NASA/Joshua Stevens

Credit the “Wegener-Bergeron process” for making this rare blotch of human-induced snow.

Drop a 10-ton bag of flour from space onto the western Netherlands, and you’d get the scene that appeared in mid-January: an oblong patch of snow on an otherwise barren section of agricultural land. Was it an extremely local attempt at cloud seeding? Some fun-loving Dutch who’d frozen snow the winter prior, and decided to have a massive snowball fight?

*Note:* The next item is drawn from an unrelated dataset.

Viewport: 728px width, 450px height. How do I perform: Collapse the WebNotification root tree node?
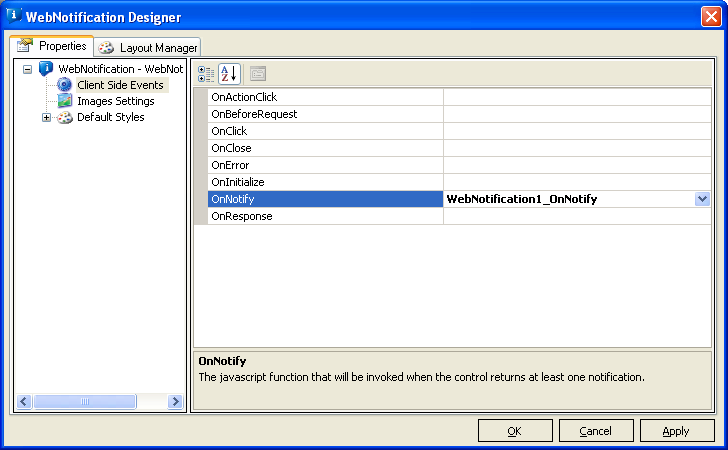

The explanation did likely have a human, though unintentional, origin. The scene captured by a U.S. Geological Survey satellite on January 19 in Heensche Molen was probably the result of a rare weather phenomenon involving freezing temperatures and industrial activity—specifically, the “Wegener-Bergeron process,” according to NASA. The space agency talked with a local meteorologist, Wim van den Berg, who explained how that process works. Here’s the gist:

Fog-induced snow (not a formal scientific term) typically forms next to industrial sites. Big chimneys release water vapor and other gases and particulates, which can lead to the formation of fog. It also turns out that these emissions can create snow when the weather gets cold enough. ...

That is likely what happened in January 2017, van den Berg believes. “After many days with fog and/or low clouds and subfreezing temperatures, on January 17 several places reported snow,” he wrote in an email. “It was very local, mostly west of industry,” as surface wind was light easterly, “but it did cause some unexpected slipperiness.”

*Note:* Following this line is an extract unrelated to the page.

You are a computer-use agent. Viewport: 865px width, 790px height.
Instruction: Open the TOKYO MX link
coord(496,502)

Industrial snowfall is not a European anomaly. Last winter, steam from energy plants likely contributed to snow showers in St. Paul and Minneapolis. And in 2014, a dusting of snow in the Chicago area was attributed to soot discharged from smokestacks. The National Weather Service tweeted at the time: “Very isol'd snow accums this AM likely related to particles from smokestack plumes aiding in snow crystal formation.”